In this blog entry (based on a book chapter), Georgetown professors Jason Brennan and Peter Jaworski. They point out the parallel between a famous ‘bit’ by comedian Louis CK and an article by the philosopher Peter Singer. Singer argues, roughly, that every bit of “excess” consumption by people in affluent countries (e.g., going to a movie, or buying nicer clothes than we need) is morally equivalent to murder, since it means using up money that could otherwise have been sent to very needy people in other countries. Brennan and Jaworski argue that Signer is misguided, both factually (in terms of what actually works to help the poor) and morally. >>>
LINK: Louis CK’s Really Evil Life
The comedian Louis C.K. jokes,
My life is really evil.
There are people who are starving in the world, and I drive an Infiniti. That’s really evil…. There are people who are like born and then they go, “Oh, I’m hungry,” and then they just die, and that’s all they ever got to do.

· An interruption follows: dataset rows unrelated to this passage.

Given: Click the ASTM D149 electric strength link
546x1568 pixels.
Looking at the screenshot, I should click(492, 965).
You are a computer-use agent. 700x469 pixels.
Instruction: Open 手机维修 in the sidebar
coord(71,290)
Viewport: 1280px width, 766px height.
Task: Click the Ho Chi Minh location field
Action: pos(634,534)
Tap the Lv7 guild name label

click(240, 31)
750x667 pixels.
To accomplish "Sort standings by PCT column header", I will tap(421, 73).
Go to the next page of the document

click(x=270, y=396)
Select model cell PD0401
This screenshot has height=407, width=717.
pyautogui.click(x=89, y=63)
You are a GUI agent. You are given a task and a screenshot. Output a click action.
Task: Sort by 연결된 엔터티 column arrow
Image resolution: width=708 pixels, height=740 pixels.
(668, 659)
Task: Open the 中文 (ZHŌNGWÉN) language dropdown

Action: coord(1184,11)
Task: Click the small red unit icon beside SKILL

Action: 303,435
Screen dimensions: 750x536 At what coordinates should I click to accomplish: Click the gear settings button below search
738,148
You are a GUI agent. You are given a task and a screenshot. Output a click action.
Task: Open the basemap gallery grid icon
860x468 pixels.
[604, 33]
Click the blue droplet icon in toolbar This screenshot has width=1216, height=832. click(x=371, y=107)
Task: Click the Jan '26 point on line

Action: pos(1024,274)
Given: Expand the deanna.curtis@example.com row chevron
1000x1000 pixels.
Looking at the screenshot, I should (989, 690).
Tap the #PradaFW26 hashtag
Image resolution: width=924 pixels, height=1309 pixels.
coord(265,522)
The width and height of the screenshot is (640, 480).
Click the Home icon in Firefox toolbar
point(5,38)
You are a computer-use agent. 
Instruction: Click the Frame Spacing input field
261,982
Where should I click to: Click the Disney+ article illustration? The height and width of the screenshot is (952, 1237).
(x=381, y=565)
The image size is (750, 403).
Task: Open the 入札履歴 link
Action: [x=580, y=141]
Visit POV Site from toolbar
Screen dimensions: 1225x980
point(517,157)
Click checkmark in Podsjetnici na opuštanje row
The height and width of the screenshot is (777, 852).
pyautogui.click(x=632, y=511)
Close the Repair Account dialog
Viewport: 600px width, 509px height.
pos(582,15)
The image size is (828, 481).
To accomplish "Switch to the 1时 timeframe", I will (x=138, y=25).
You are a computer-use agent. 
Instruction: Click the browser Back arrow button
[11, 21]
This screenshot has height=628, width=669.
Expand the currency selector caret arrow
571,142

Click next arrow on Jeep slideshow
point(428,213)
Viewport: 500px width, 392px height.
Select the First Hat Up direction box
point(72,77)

And, meanwhile, I’m in my car — boom boom, brrr! — like having a great time….
What do you think?
(Note: the piece linked above is a chapter that got edited out of Brennan and Jaworski’s forthcoming book, Markets without Limits: Moral Virtues and Commercial Interests)
I prefer to think about morality and ethics in terms of the integrity of a person’s commitment to Life. If what you are doing brings you true joy and well being so that you are learning more about yourself and fulfilling your contribution to the world, then your choices are moral. If that is not true and your actions help you avoid finding your own bliss and they limit or blunt your contributions to the world , then they need to change. I love Pete Seeger, but I believe that was what what he was searching for was the integrity of life. For him it was a simple life, but part of learning and living is discovering that stuff is not enough. For me a harder question has todo with the role of the community/government/society in preventing the inflection of pain and the destruction of life as others learn their lessons.